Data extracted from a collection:
□ □ □ □ □ □ □

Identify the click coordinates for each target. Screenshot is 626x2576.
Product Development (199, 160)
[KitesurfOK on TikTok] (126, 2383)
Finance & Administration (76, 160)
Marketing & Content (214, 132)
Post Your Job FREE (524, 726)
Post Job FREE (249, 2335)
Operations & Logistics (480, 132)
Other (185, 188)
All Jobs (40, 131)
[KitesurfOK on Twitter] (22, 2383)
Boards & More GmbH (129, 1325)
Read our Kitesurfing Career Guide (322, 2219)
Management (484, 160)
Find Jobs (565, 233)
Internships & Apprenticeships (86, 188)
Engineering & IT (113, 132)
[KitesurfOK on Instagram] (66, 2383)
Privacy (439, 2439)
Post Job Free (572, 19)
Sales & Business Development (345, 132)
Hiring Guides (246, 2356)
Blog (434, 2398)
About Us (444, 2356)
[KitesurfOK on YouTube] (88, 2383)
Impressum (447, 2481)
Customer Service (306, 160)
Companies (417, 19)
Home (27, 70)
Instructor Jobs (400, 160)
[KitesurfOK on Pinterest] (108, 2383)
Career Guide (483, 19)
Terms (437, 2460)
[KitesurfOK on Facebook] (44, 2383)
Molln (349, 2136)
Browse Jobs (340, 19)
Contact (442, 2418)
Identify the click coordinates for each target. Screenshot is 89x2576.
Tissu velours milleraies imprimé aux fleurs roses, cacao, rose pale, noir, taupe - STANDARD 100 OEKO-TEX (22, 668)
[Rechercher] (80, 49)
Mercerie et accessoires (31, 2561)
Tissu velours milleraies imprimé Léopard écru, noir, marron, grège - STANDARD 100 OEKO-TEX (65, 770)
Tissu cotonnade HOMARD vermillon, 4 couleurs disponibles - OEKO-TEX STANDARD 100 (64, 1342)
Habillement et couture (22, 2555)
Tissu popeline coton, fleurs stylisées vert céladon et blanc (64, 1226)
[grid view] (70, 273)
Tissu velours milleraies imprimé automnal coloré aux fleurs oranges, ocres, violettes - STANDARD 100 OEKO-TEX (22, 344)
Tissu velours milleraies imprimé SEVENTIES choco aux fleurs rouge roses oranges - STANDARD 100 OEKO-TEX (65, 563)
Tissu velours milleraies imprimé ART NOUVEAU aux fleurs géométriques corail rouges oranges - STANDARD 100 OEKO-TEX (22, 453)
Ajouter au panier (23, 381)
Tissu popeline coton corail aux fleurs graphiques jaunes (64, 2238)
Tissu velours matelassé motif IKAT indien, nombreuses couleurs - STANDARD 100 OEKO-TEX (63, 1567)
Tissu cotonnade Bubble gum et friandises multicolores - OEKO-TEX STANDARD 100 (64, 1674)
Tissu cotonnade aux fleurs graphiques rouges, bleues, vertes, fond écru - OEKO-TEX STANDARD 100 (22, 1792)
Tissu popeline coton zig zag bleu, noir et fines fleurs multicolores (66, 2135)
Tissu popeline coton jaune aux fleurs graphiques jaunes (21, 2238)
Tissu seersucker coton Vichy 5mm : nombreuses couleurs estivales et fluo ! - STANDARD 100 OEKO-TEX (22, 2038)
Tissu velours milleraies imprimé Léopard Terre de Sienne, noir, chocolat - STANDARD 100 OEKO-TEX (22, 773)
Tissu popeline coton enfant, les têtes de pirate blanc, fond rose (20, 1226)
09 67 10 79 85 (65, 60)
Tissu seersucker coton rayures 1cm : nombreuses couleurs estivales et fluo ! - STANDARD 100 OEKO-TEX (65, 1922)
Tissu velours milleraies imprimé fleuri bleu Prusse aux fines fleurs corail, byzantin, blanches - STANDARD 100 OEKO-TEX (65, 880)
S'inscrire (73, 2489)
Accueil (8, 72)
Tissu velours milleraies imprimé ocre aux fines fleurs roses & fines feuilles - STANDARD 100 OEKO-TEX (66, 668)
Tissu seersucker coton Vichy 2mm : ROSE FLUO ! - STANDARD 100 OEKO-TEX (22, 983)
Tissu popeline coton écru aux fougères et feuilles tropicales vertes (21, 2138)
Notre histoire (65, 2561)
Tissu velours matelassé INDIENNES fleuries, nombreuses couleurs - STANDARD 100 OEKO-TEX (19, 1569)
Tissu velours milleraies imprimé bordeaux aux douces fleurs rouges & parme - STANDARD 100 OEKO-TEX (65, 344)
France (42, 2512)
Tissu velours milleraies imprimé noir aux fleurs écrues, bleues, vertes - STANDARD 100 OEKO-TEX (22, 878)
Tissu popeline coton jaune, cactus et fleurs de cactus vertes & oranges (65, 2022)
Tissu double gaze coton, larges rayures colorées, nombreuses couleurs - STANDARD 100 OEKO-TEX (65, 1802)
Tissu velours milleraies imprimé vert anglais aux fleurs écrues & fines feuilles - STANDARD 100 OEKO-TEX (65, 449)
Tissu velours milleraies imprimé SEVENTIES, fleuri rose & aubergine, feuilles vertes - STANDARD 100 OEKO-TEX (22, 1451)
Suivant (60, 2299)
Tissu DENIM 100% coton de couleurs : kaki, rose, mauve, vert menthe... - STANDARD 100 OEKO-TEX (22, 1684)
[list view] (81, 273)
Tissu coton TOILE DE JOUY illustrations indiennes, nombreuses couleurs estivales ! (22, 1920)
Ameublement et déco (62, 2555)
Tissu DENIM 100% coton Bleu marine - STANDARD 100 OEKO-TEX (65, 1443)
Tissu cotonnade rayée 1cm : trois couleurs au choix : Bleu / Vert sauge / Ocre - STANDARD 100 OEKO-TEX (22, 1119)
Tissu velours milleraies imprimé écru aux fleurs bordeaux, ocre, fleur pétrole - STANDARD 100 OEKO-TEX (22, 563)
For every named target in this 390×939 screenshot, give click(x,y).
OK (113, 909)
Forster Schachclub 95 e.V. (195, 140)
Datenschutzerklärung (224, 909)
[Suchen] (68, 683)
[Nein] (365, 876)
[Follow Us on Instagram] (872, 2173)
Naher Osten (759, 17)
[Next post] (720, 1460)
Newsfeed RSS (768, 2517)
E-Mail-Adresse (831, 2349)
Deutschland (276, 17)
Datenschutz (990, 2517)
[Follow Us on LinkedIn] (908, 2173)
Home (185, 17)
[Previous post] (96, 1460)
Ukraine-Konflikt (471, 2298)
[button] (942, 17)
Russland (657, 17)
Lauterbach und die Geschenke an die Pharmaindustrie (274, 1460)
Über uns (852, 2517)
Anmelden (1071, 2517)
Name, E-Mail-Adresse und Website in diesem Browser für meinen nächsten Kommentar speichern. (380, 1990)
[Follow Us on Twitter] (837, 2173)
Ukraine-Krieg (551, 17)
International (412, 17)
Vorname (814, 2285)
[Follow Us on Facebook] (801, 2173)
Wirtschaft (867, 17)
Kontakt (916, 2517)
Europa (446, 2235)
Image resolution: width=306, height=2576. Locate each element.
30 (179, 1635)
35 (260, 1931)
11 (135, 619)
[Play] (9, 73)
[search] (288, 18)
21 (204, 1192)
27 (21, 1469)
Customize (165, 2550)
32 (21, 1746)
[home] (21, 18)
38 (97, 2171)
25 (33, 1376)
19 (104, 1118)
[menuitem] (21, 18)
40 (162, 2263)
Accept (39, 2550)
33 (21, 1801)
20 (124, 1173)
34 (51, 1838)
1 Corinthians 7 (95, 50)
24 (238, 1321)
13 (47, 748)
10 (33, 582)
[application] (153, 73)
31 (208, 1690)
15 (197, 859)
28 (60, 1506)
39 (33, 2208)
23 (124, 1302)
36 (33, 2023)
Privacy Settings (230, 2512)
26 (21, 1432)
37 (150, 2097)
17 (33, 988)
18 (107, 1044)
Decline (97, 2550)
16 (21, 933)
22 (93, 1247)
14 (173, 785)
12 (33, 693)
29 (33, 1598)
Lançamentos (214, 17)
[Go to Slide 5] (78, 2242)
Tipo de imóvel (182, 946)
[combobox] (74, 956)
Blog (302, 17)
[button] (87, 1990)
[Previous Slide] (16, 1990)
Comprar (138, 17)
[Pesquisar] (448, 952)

□ □ □ □ □ □ □

# Task to carry out
The line above containing "Tissu seersucker coton rayures", the line containing "Notre histoire (65, 2561)", and every line between them are to be transcribed exactly; no other line is wanted.

# Response
Tissu seersucker coton rayures 1cm : nombreuses couleurs estivales et fluo ! - STANDARD 100 OEKO-TEX (65, 1922)
Tissu velours milleraies imprimé fleuri bleu Prusse aux fines fleurs corail, byzantin, blanches - STANDARD 100 OEKO-TEX (65, 880)
S'inscrire (73, 2489)
Accueil (8, 72)
Tissu velours milleraies imprimé ocre aux fines fleurs roses & fines feuilles - STANDARD 100 OEKO-TEX (66, 668)
Tissu seersucker coton Vichy 2mm : ROSE FLUO ! - STANDARD 100 OEKO-TEX (22, 983)
Tissu popeline coton écru aux fougères et feuilles tropicales vertes (21, 2138)
Notre histoire (65, 2561)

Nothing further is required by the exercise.